**Your assignment:** Please show all lines of the records that include "screenshot".

**Records supplied:**
···
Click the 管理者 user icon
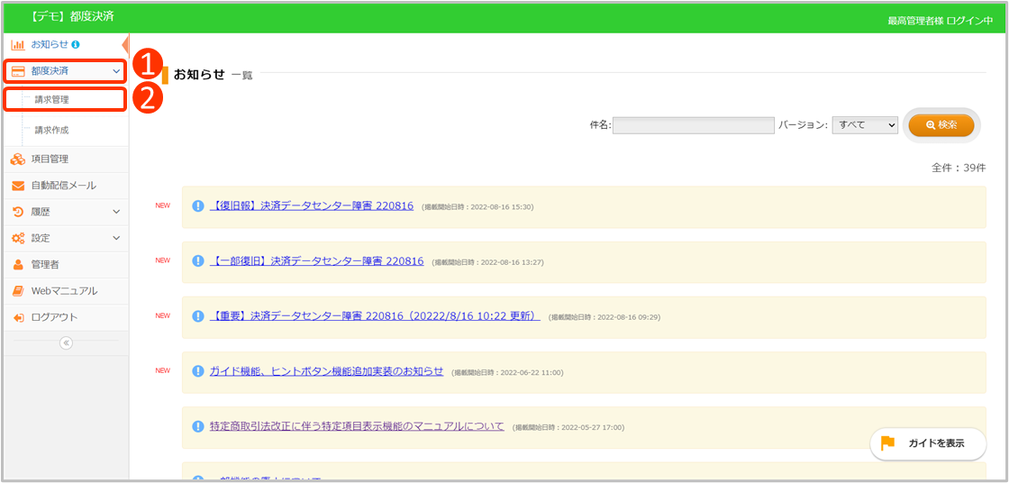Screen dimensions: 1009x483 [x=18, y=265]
···
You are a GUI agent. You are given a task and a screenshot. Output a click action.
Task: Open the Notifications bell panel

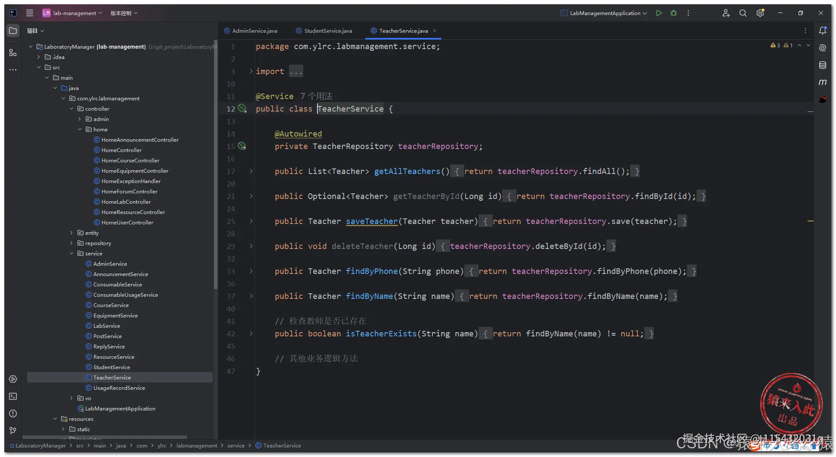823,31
···
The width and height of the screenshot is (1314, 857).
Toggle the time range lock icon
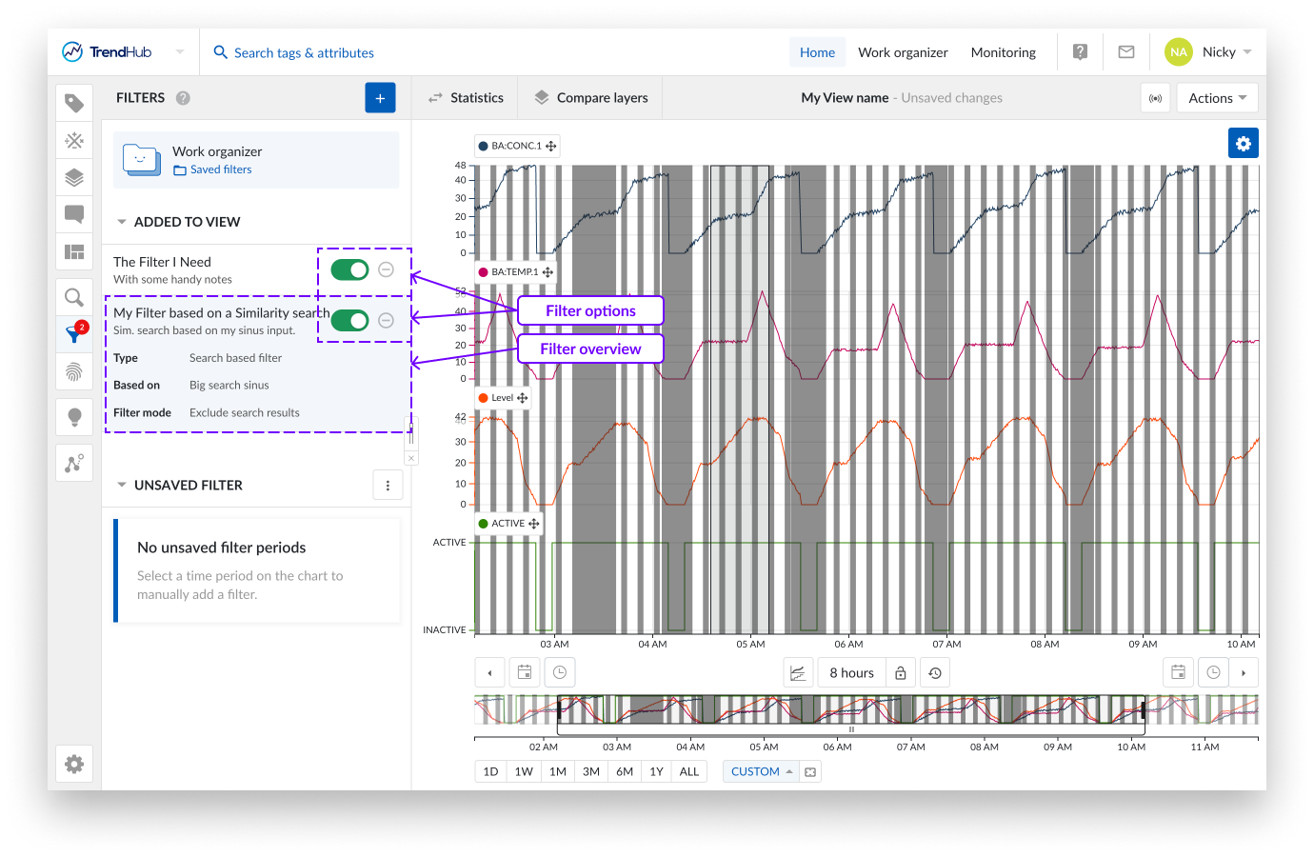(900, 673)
···
**Reply:**
You are a GUI agent. You are given a task and a screenshot. Output a click action.
The width and height of the screenshot is (1314, 857).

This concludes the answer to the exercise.